[[ ENTRIES PROVIDED open ]]
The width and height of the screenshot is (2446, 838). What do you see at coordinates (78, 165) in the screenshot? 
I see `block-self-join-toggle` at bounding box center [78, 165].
[[ ENTRIES PROVIDED closed ]]
[[ ENTRIES PROVIDED open ]]
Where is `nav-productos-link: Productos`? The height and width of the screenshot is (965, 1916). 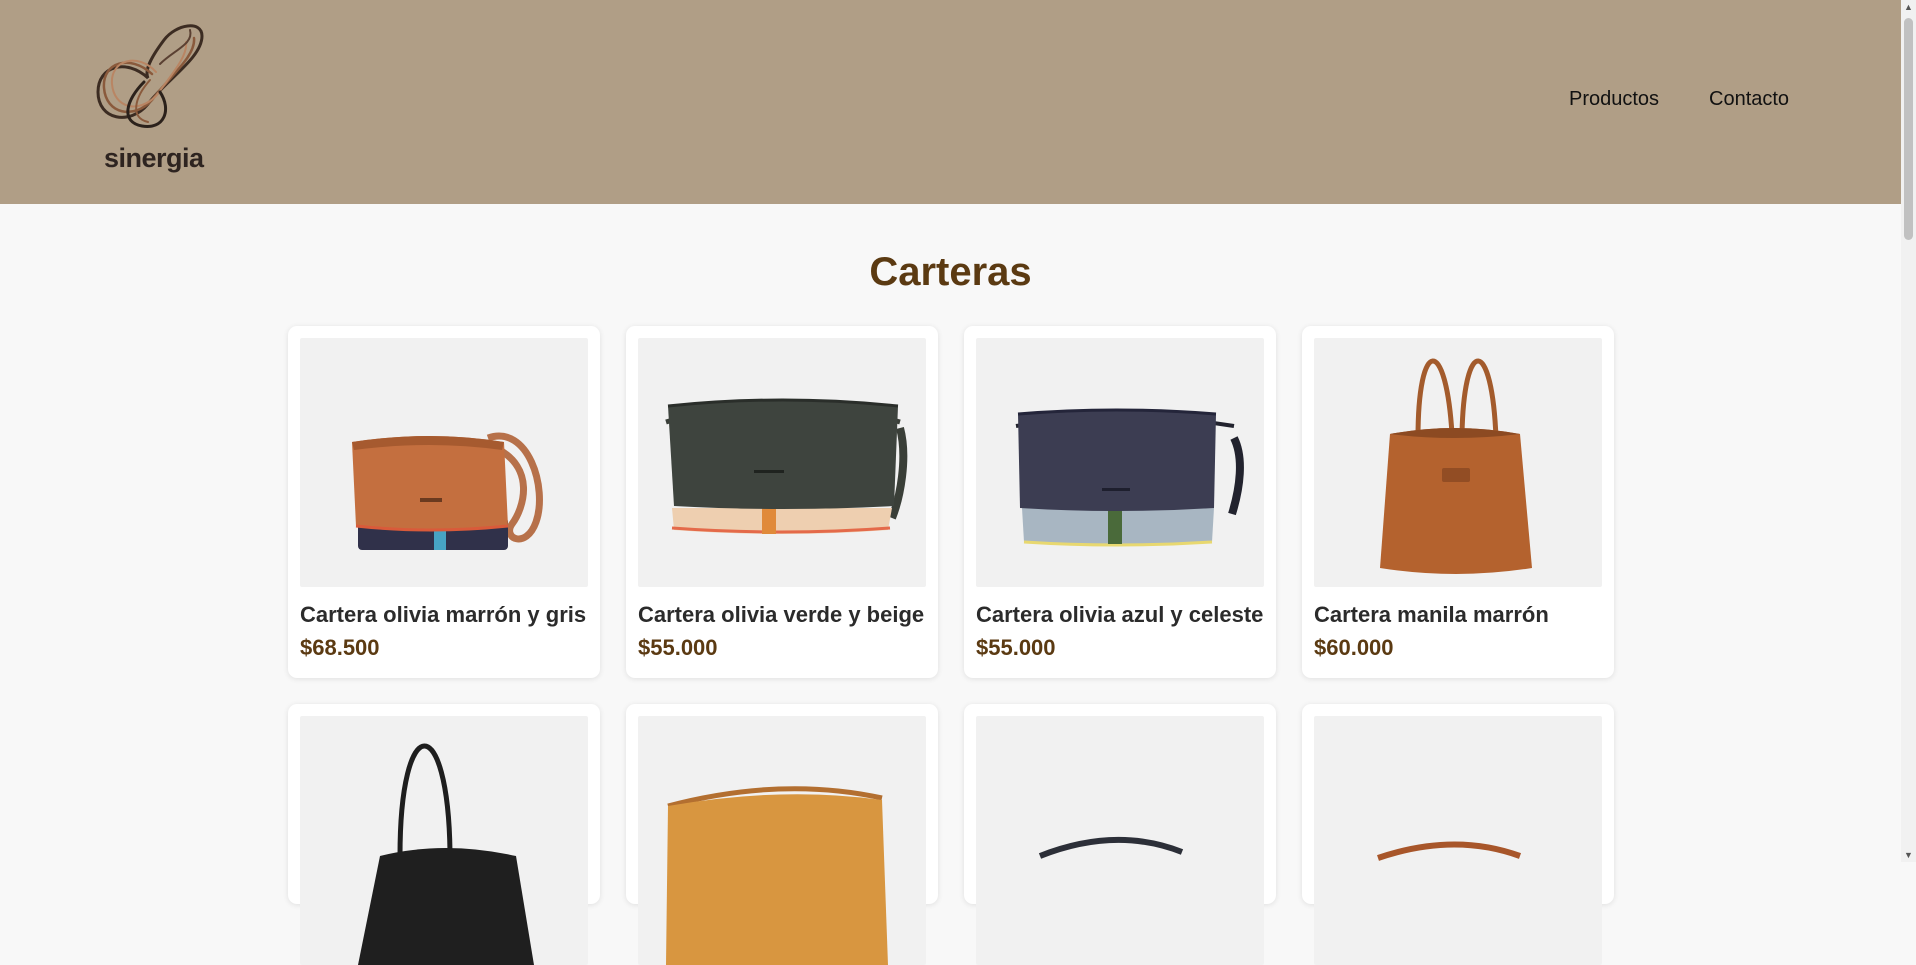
[[ ENTRIES PROVIDED closed ]]
[[ ENTRIES PROVIDED open ]]
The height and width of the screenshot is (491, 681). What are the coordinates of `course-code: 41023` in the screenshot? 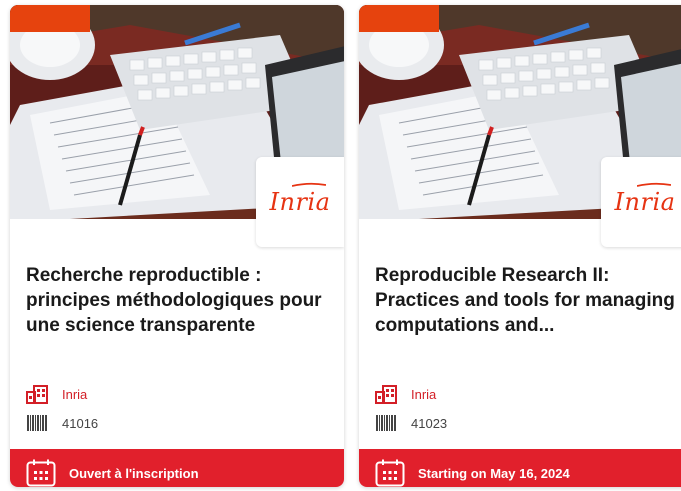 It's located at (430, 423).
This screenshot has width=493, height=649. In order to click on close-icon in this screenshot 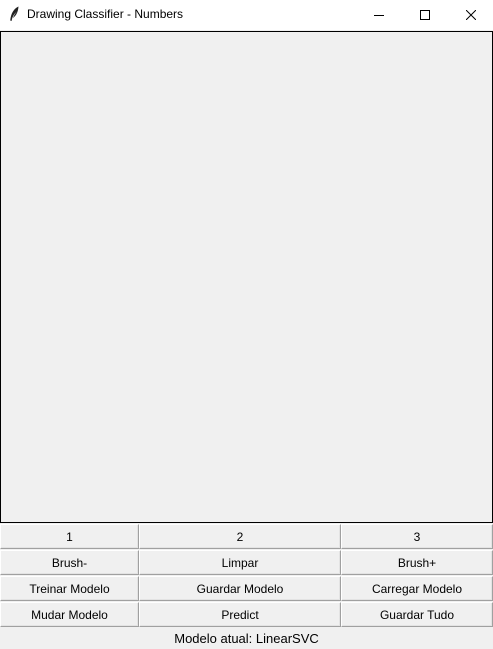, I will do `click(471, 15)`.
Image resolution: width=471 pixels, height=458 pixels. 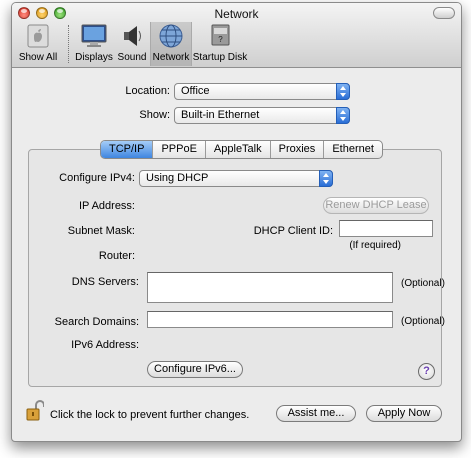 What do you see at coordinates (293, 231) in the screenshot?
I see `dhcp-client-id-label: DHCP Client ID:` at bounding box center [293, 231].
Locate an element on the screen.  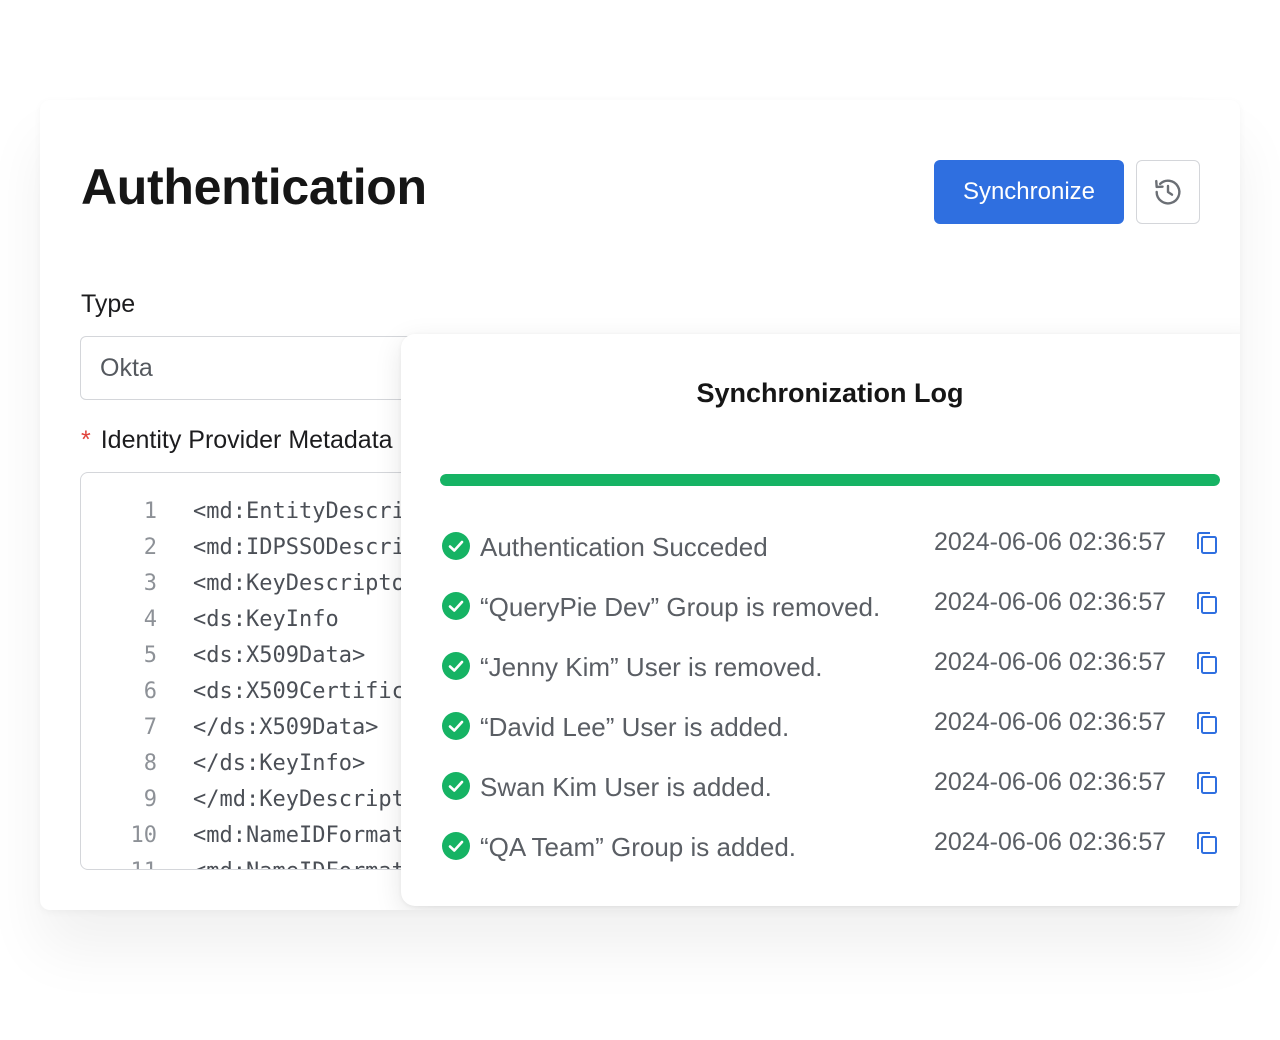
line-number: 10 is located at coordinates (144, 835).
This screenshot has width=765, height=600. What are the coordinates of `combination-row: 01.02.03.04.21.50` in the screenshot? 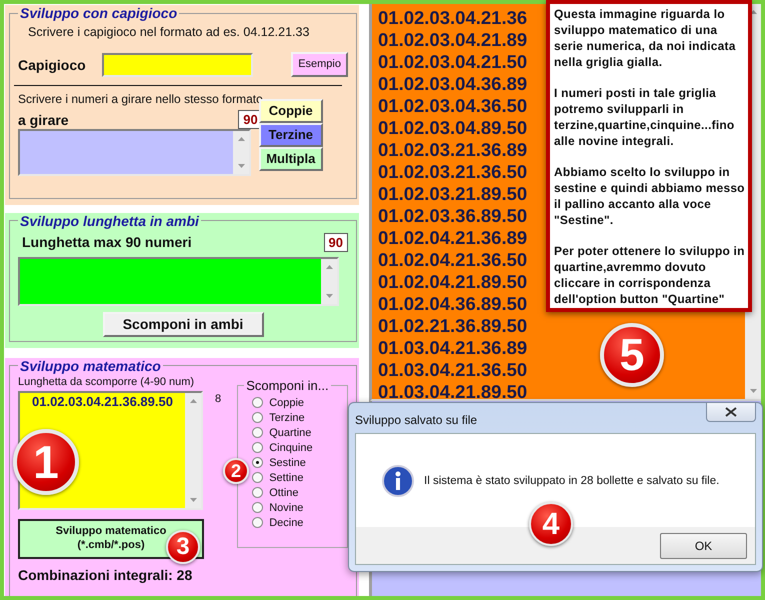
[[ ENTRIES PROVIDED closed ]]
> **WORK REQUEST**: Return the items above from the line with "The width and" up to and including the line with "center [78, 165].", copying each line exactly as it appears.

> **WRITTEN REPLY**:
The width and height of the screenshot is (2446, 838). What do you see at coordinates (78, 165) in the screenshot? 
I see `block-self-join-toggle` at bounding box center [78, 165].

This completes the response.